• **Exercices**
1. Reprenez le passage de l'article sur la récolte d'organes qui commence aux mots « CANBERRA, Australie — » et s'arrête après « les organes transplantés. », en renommant « la Chine » en « Pékin ».
2. Répondez aux questions suivantes sur l'article sur la récolte d'organes.
(a) Combien de transplantations d'organes la Chine effectuerait-elle chaque année, d'après les preuves présentées ?
(b) Dans quel domaine David Matas est-il spécialisé ?
(c) Que la Chine doit-elle expliquer, selon le rapport des deux avocats ?

• **Extrait du document**
########
CANBERRA, Australie — Deux avocats canadiens ont demandé lundi aux parlementaires australiens d’adopter une résolution qui inciterait la Chine à mettre fin immédiatement à ce qu’ils décrivent comme étant la récolte des organes de prisonniers d’opinion.

L’ancien député et procureur David Kilgour et son collègue David Matas, un avocat spécialisé en droits de la personne, ont présenté des preuves qui, selon eux, démontrent que la Chine effectue entre 60 000 et 100 000 transplantations d’organes chaque année.

Ils prétendent également que l’exécution d’adeptes du groupe spirituel illégal Falun Gong, de Ouïghours musulmans, de bouddhistes tibétains et de chrétiens est la «seule explication plausible» pour obtenir une telle quantité d’organes.

Leur rapport ajoute que la Chine se doit d’expliquer d’où proviennent les organes transplantés.
########
Enregistrements conservés
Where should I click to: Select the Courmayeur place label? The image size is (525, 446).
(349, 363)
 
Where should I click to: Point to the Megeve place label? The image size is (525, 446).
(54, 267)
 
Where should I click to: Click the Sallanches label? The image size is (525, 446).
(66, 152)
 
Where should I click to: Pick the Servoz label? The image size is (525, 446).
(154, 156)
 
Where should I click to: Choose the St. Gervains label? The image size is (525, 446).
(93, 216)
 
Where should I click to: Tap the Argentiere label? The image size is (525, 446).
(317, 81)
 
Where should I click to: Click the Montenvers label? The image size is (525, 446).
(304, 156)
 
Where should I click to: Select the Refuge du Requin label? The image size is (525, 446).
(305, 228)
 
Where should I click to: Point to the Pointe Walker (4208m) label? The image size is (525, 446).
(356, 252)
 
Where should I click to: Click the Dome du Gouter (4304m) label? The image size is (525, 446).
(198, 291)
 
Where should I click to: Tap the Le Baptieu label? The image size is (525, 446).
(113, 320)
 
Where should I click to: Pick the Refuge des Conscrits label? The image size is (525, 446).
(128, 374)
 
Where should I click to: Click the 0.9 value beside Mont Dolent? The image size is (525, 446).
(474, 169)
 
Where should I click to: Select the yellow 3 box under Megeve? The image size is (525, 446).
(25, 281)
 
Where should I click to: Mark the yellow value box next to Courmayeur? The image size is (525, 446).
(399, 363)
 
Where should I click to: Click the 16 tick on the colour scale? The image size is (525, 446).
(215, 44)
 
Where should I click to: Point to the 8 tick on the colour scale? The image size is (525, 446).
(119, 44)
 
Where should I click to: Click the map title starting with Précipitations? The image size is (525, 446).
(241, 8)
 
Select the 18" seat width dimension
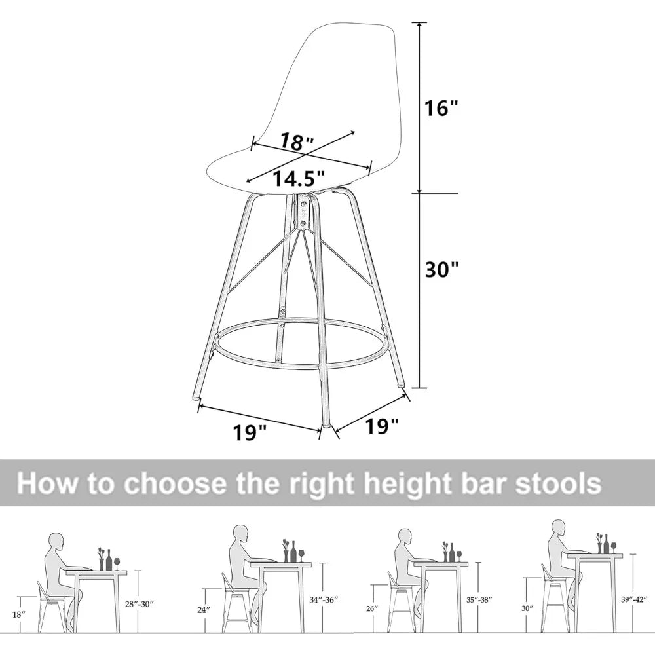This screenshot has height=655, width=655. (297, 141)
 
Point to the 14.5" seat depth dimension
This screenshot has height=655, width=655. (299, 178)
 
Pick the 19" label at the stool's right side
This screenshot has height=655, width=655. (382, 427)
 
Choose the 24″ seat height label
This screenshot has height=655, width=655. (204, 610)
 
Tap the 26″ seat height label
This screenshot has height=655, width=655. (371, 608)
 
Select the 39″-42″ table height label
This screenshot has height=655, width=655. (633, 599)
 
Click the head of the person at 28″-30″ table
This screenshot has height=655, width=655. (58, 542)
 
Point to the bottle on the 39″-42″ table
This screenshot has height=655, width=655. (607, 543)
########
• **Corrigé par exercice**
1.
CANBERRA, Australie — Deux avocats canadiens ont demandé lundi aux parlementaires australiens d’adopter une résolution qui inciterait Pékin à mettre fin immédiatement à ce qu’ils décrivent comme étant la récolte des organes de prisonniers d’opinion.

L’ancien député et procureur David Kilgour et son collègue David Matas, un avocat spécialisé en droits de la personne, ont présenté des preuves qui, selon eux, démontrent que Pékin effectue entre 60 000 et 100 000 transplantations d’organes chaque année.

Ils prétendent également que l’exécution d’adeptes du groupe spirituel illégal Falun Gong, de Ouïghours musulmans, de bouddhistes tibétains et de chrétiens est la «seule explication plausible» pour obtenir une telle quantité d’organes.

Leur rapport ajoute que Pékin se doit d’expliquer d’où proviennent les organes transplantés.

2.
(a) Entre 60 000 et 100 000.
(b) Les droits de la personne.
(c) D'où proviennent les organes transplantés.